Beberapa jam telah berlalu sejak Rion mencium bibir Cherry, namun sampai sekarang sekeras apapun pria itu berpikir ia belum menemukan jawaban atas tindakan yang telah dilakukannya itu.
Semuanya terjadi begitu saja dan mencium Cherry yang mulutnya belepotan krim kue itu sama sekali tidak ada dalam rencana Rion sebelumnya. Tidak pernah! Tapi saat ia melihat Cherry yang tersenyum padanya dan betapa hal itu menghangatkan hatinya dalam rasa nyaman yang telah lama tidak ia rasakan, tubuhnya seolah bergerak sendiri dan tiba-tiba saja ia telah mencium gadis itu.
Rion tidak menyesal. Sama sekali tidak! Bibir Cherry yang lembut dan terasa manis itu tentu saja tidak akan membuatnya menyesal karena telah menciumnya dan bahkan ia jadi berpikir jika ia ingin merasakan bibir itu lagi—tidak mengelak jika sekali saja mencium bibir Cherry bisa langsung membuatnya ketagihan.
Namun yang membuatnya tidak tenang adalah reaksi Cherry setelahnya. Gadis itu—yang biasanya seperti buku terbuka yang membuat semua orang mudah membaca dirinya hanya dengan melihat ekspresi wajahnya—tiba-tiba menjadi seseorang yang tidak bisa Rion pahami. Karena Cherry hanya diam, terus diam bahkan saat Rion tersenyum padanya.

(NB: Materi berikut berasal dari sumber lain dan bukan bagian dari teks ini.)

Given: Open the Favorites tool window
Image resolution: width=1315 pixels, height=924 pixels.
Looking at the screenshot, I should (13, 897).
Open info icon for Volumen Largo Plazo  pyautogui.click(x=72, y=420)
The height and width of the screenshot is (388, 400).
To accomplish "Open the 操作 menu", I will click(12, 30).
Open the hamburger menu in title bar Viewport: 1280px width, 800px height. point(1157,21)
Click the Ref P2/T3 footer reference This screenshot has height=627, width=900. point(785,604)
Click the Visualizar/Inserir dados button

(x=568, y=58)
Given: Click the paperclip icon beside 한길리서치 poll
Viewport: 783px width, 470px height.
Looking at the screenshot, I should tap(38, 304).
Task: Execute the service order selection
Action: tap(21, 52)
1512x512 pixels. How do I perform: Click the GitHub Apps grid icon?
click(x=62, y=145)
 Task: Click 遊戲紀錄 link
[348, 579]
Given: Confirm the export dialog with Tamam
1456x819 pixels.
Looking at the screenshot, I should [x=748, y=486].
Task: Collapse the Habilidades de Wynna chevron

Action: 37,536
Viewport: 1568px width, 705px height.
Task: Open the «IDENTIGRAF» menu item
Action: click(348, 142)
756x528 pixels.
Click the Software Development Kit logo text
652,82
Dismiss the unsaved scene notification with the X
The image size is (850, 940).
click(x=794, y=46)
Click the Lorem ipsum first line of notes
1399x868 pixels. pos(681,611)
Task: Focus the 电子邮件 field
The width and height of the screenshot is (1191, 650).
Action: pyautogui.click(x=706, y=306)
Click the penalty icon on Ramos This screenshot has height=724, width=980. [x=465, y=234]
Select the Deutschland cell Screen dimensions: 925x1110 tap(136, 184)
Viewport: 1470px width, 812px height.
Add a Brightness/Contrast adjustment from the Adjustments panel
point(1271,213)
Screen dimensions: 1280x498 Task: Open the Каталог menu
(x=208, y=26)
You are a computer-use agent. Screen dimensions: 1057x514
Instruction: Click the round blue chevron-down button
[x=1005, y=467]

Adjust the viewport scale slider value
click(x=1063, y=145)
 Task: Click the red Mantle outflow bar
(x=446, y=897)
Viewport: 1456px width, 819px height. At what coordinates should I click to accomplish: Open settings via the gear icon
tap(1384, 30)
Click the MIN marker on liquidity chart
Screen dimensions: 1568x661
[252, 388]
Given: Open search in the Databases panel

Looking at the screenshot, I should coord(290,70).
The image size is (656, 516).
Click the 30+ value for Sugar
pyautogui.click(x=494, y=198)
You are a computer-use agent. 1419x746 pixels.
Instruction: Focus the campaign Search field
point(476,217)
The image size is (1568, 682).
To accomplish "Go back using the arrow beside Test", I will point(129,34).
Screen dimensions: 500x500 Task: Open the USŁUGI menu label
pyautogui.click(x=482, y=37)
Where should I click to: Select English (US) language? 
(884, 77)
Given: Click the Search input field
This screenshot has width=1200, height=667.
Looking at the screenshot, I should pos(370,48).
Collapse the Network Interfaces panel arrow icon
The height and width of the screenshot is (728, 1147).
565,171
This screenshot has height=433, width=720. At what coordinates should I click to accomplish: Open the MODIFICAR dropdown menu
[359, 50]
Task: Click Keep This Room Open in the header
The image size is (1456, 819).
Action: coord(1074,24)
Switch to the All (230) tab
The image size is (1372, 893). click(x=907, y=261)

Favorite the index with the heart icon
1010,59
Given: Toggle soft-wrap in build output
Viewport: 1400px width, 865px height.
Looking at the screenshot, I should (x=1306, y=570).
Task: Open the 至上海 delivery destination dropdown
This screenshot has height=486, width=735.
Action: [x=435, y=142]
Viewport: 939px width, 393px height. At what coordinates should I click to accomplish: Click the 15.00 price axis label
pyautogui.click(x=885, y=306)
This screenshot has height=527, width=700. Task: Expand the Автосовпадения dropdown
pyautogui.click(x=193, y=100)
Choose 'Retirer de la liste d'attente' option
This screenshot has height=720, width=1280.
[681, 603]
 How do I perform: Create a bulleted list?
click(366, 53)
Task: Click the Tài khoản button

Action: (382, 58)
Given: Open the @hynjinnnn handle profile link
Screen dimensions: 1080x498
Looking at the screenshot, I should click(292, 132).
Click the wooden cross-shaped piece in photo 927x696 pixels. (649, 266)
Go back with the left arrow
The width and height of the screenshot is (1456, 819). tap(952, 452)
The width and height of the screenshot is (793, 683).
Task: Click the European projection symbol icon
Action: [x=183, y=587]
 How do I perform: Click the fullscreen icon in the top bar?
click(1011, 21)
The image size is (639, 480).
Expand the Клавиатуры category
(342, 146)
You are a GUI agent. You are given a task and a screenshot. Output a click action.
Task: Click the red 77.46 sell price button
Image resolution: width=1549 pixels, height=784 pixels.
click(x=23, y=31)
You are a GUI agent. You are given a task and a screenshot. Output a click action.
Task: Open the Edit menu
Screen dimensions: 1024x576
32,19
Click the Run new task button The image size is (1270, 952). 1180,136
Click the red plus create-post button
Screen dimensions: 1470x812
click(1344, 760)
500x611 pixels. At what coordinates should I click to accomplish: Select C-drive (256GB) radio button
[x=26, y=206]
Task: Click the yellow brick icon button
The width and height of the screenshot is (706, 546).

“Aku pasti membuat anak kecil itu syok. Jelas-jelas itu ciuman pertamanya tapi aku pakai lidah... Tsk! Dasar bodoh!” Rion mengacak-acak rambutnya sendiri karena merasa frustrasi. Tidak menyesal tapi juga merasa tidak enak hati. Itu benar-benar perasaan yang aneh dan tidak menyenangkan.
Tok tok tok!
Rion berhenti mengacak-acak rambutnya saat mendengar bunyi ketukan. Rion tidak tahu itu siapa, tapi yang pasti bukan Eris yang akan mendatanginya dengan cara sesopan itu.
“Masuk!”
Andrew masuk setelah dipersilakan—yang ngomong-ngomong semua mafia yang berada di bawah kekuasaan Rion itu selalu berperilaku sopan padanya tidak peduli sebarbar apa mereka di luar, berbeda dengan Tuan Pengacara yang kelihatannya sama sekali tidak punya sopan santun untuk ditunjukkan pada bos besarnya ini.
“Apa masih ada yang kau kerjakan, Bos?” tanya Andrew. “Bibi Lily menyuruhku untuk memanggilmu karena ini sudah waktunya makan.”
“Itu dia!” Rion tiba-tiba bangkit dari duduknya dengan melebarkan kedua matanya. “Kapan terakhir kali aku makan?”
Andrew memiringkan kepalanya. “Kau makan siang kan tadi?” Pria itu balik bertanya sebelum menunjuk piring berisi beberapa potong cheese cake yang tidak dihabiskan oleh Cherry. “Kau juga sepertinya makan banyak kue. Apa kau masih kelaparan sekarang?”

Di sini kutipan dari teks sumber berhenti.